General Insurance Article - FCAs new powers removes firms without regulatory permission


Businesses required to prove they are carrying out the regulated activities they are permitted to or face losing this permission. Failure to take action following two warnings will lead to cancellation of regulatory permission 28 days after the first warning. New powers support FCA’s ‘use it or lose it’ initiative

 The FCA is to use new powers to more swiftly cancel or change what regulated activities firms are permitted to do, these are known as permissions. This new power is available following a change in the law allowing the FCA to streamline and shorten the removals process. The FCA will provide a firm with two warnings if it believes it is not using its regulatory permission. The FCA will then be able to cancel the permission, or change it, 28 days after the first warning if the firm has not taken appropriate action.

 This will strengthen consumer protection by reducing the risk of consumers misunderstanding or being misled about their exposure to financial risk and how much consumer protection they have. For example, believing unregulated activities are covered by the Financial Services Compensation Scheme when they are not.

 The new expedited process will also allow the FCA to act quickly when cancelling a firm's permission when it is no longer required and to swiftly respond to inappropriate uses of permission.

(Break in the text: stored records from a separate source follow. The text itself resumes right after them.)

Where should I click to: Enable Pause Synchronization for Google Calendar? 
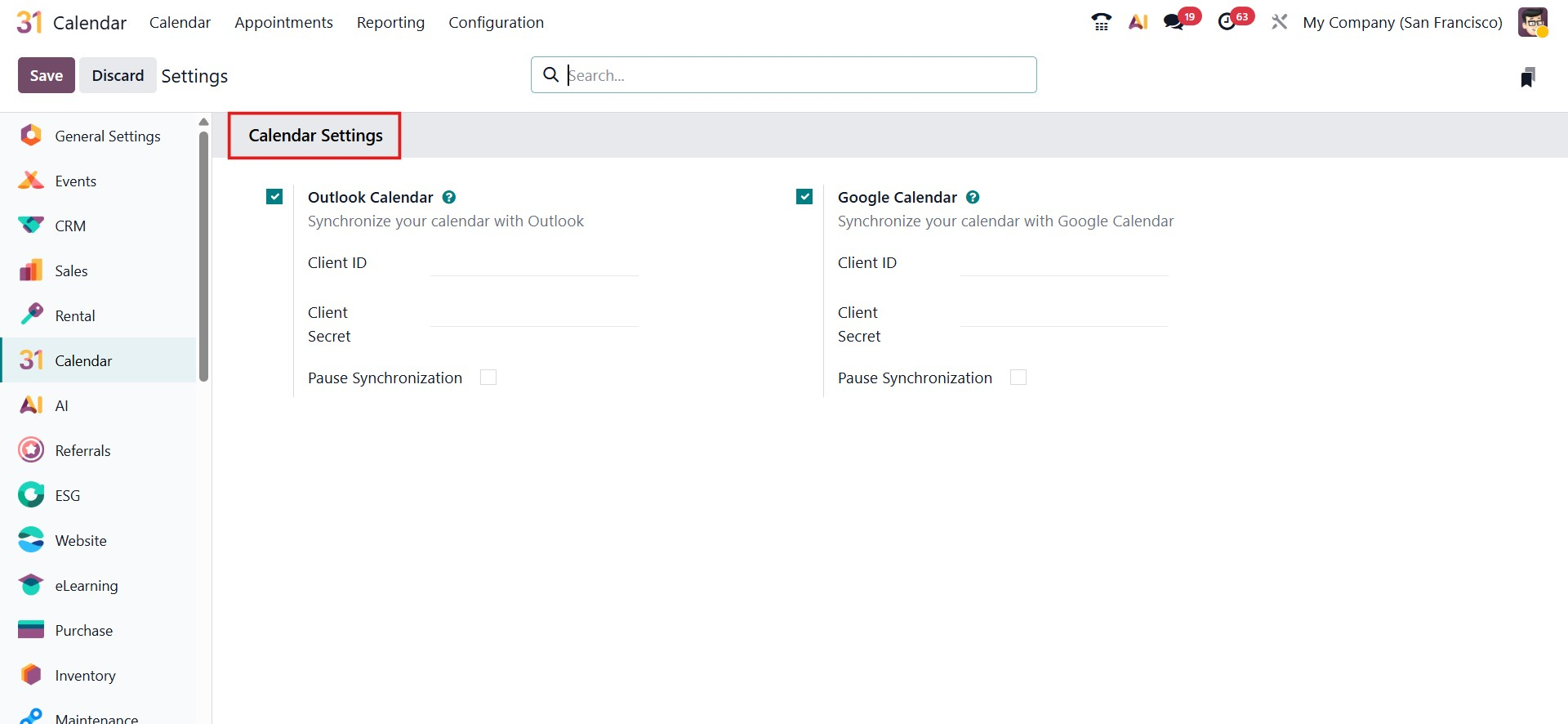click(1018, 378)
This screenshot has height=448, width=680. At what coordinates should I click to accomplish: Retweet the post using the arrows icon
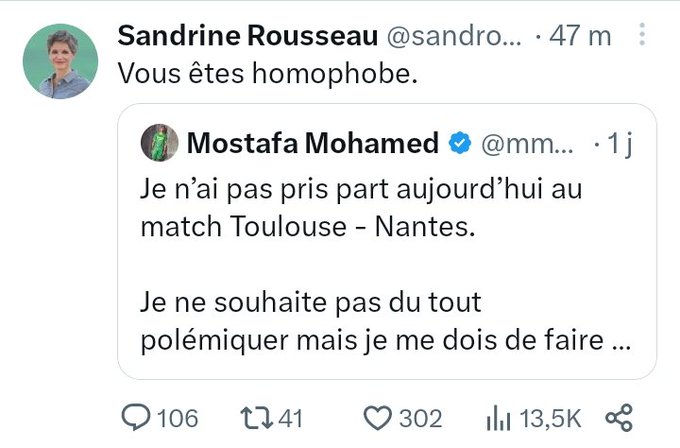pos(255,416)
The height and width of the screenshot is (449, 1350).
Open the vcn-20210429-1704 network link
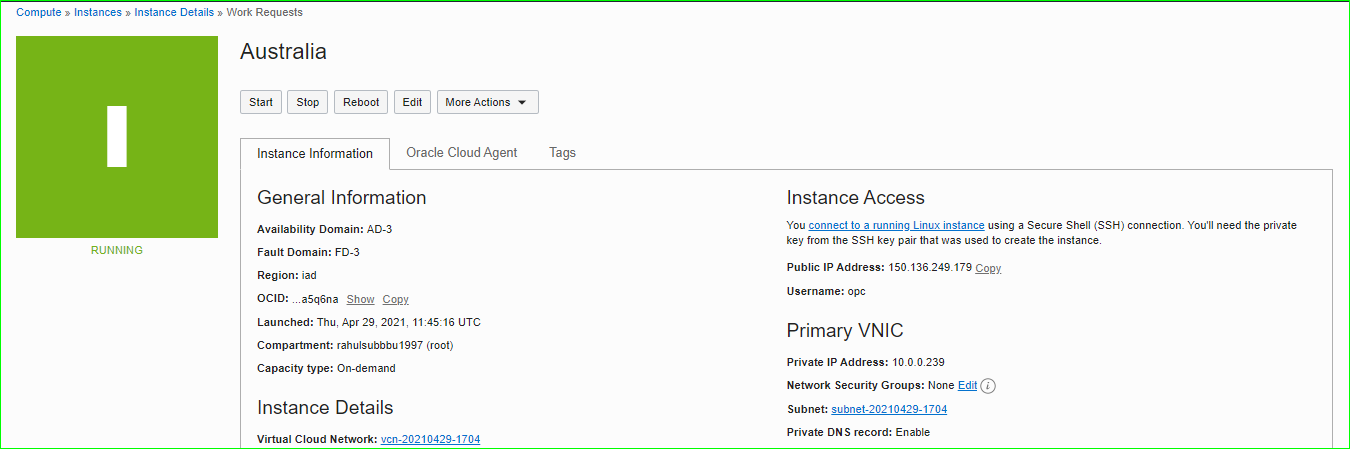[x=430, y=440]
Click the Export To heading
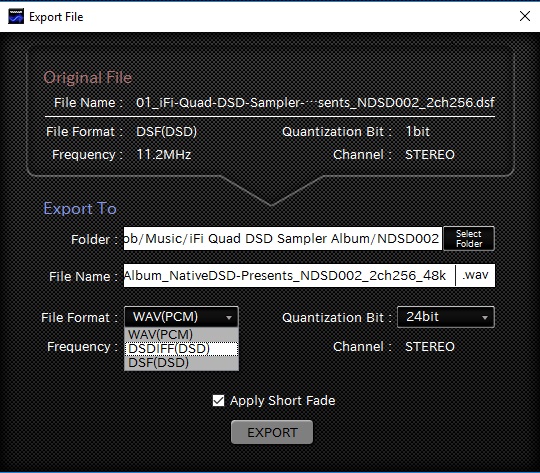 click(x=80, y=208)
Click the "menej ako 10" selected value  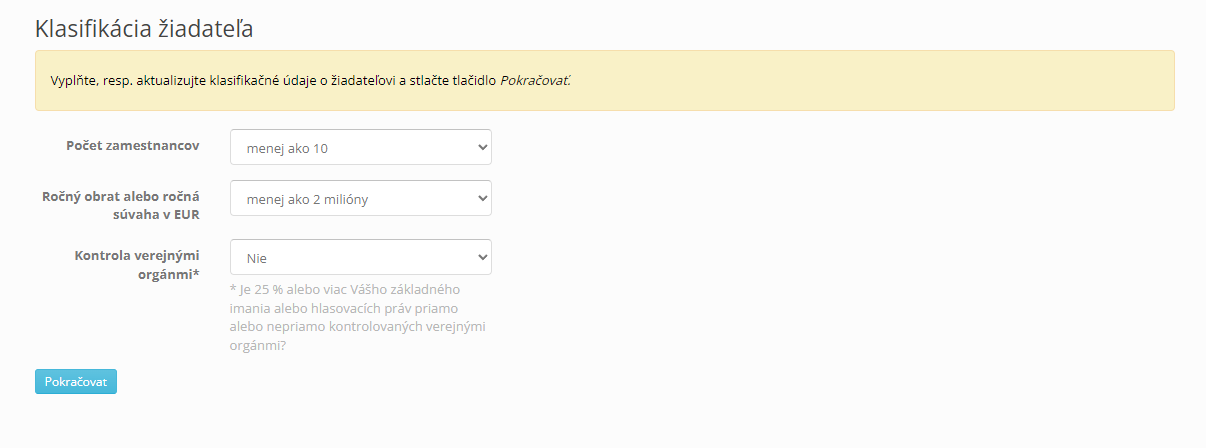coord(288,149)
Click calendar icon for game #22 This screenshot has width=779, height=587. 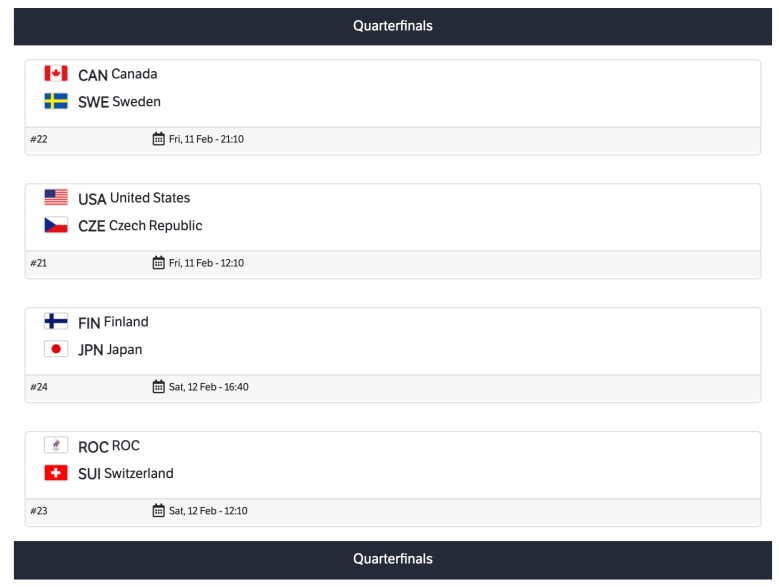coord(158,139)
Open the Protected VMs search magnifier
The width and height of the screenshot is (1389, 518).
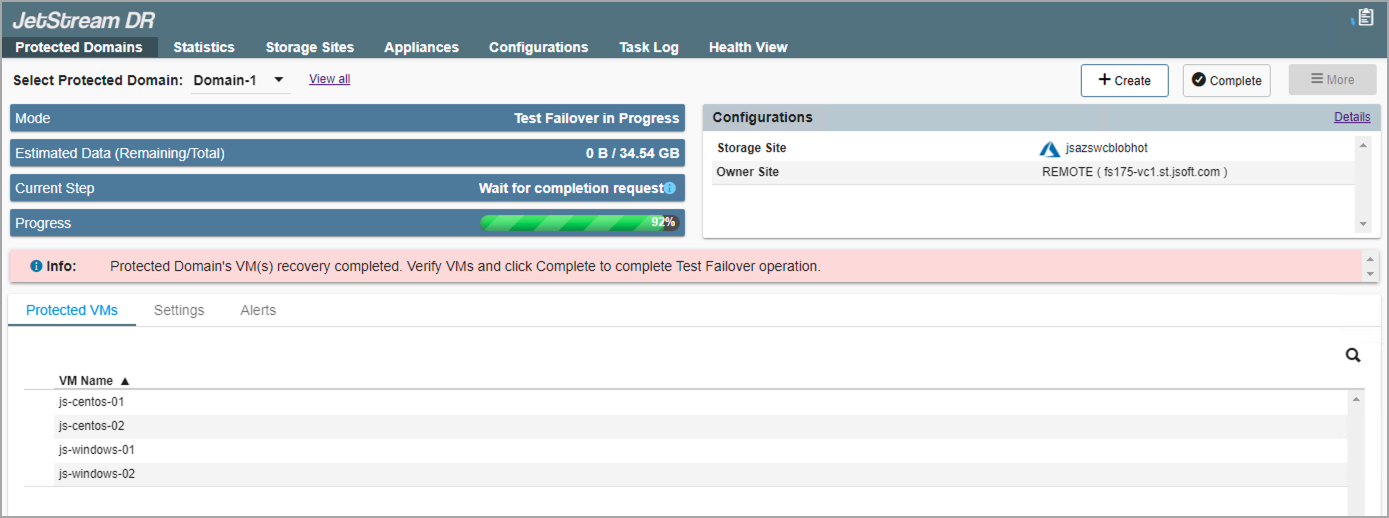(1353, 355)
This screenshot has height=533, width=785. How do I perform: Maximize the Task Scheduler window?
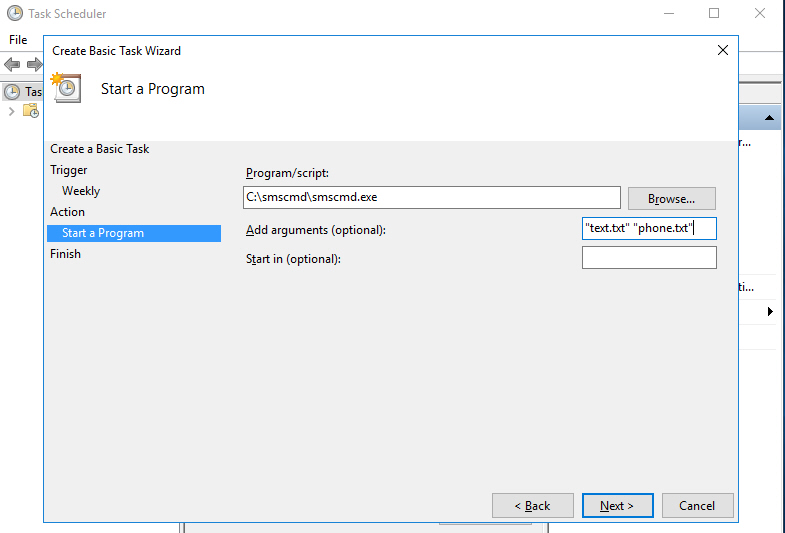click(x=714, y=14)
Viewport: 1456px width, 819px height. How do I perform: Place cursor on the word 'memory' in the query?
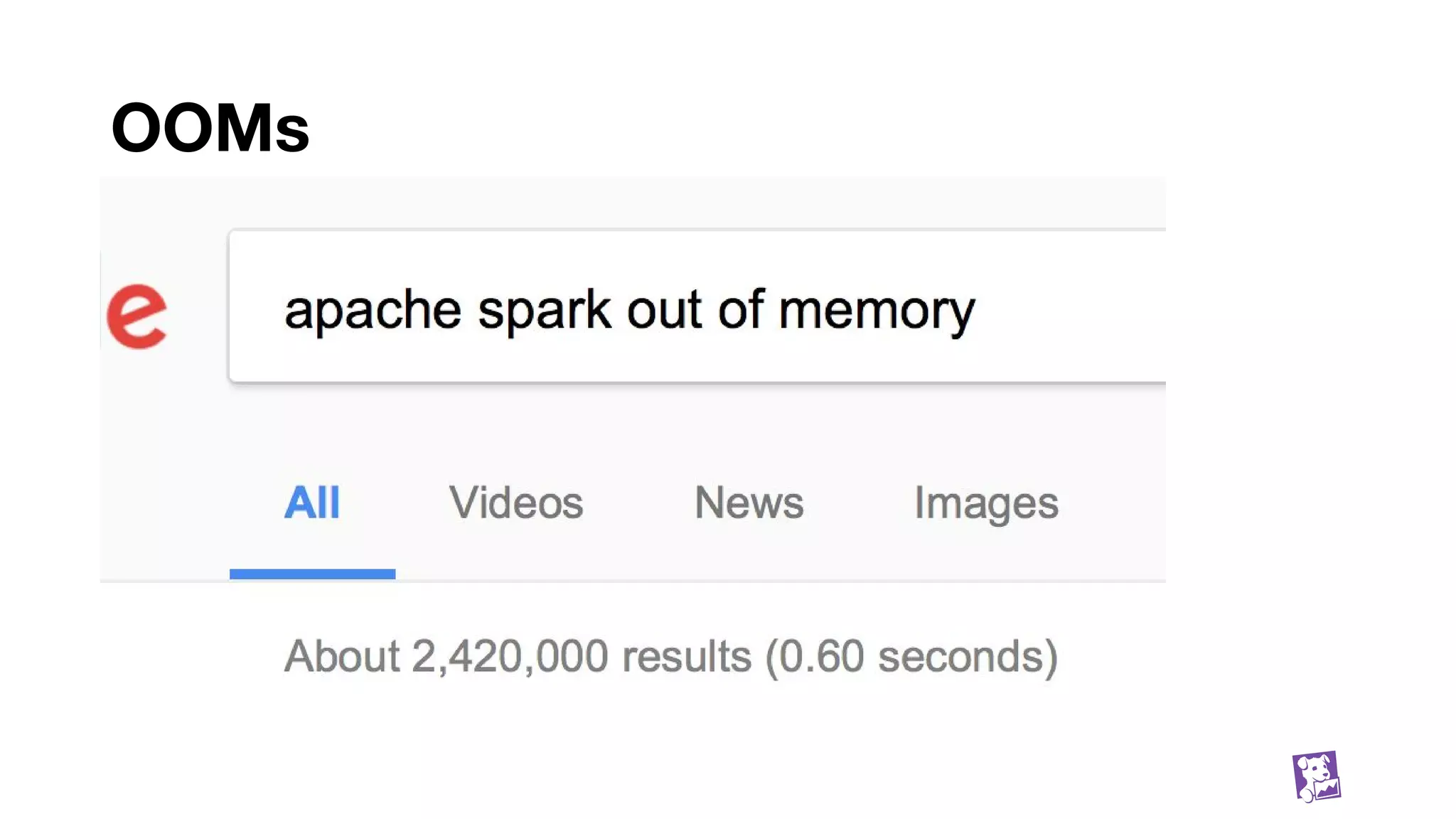[x=877, y=312]
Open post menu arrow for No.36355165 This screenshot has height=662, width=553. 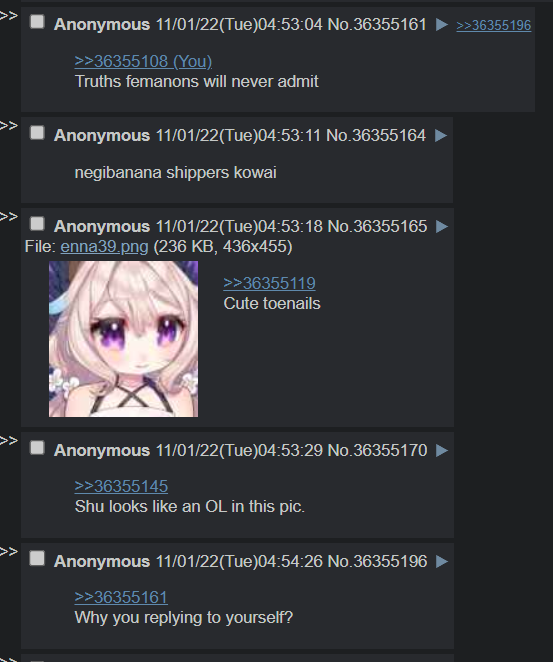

For example, when a permission is being wrongfully used to market high risk products that are not regulated by the FCA.

 Where a firm fails to pay its regulatory fees, submit returns or complete annual declarations, the FCA may view these as indicators of a lack of regulated activity which may lead to permission being removed through use of this new power.

 The new power also supports the FCA’s existing ‘use it or lose it’ initiative, which has seen the FCA carry out 1,090 assessments since May 2021 to see whether firms are undertaking the financial activity for which they have permission. This has resulted in 264 firms applying to voluntarily cancel, and a further 47 to modify, their permission to carry out regulated activities.

 Mark Steward, Executive Director of Enforcement and Market Oversight at the FCA, said: ‘Businesses with permissions they don’t need or use, risk misleading consumers. These new powers will enable us to take quicker action to cancel permissions that are not used or needed. Firms should regularly review their permissions, ensure they are correct, and they are acting in accordance with them. If they are not needed or used, they should seek to cancel them.’